● **WHAT THE EXERCISE ASKS**: Every entry should be reproduced precisely, with each picture left out.

● **AVAILABLE RECORDS**:
==================================================

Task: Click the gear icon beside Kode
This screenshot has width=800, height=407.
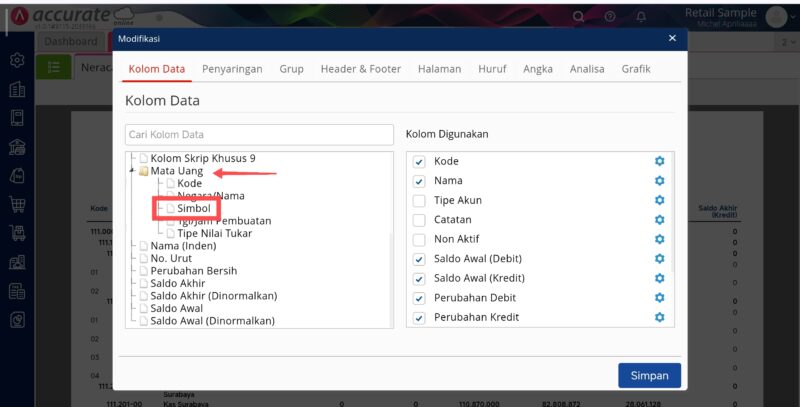Action: coord(659,161)
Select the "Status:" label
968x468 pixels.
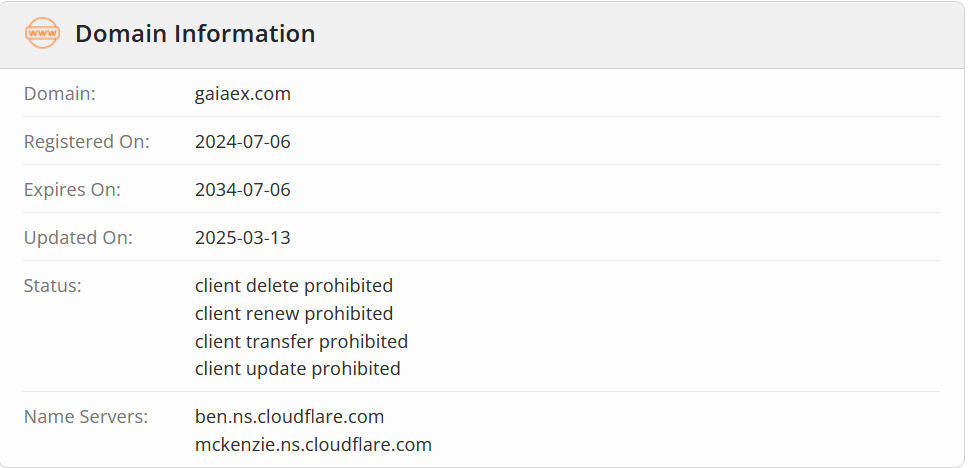point(53,286)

==================================================

● **RESPONSE BOX**:
Task: Click the gear icon beside Kode
This screenshot has width=800, height=407.
Action: coord(659,161)
Select the "Status:" label
968x468 pixels.
point(53,286)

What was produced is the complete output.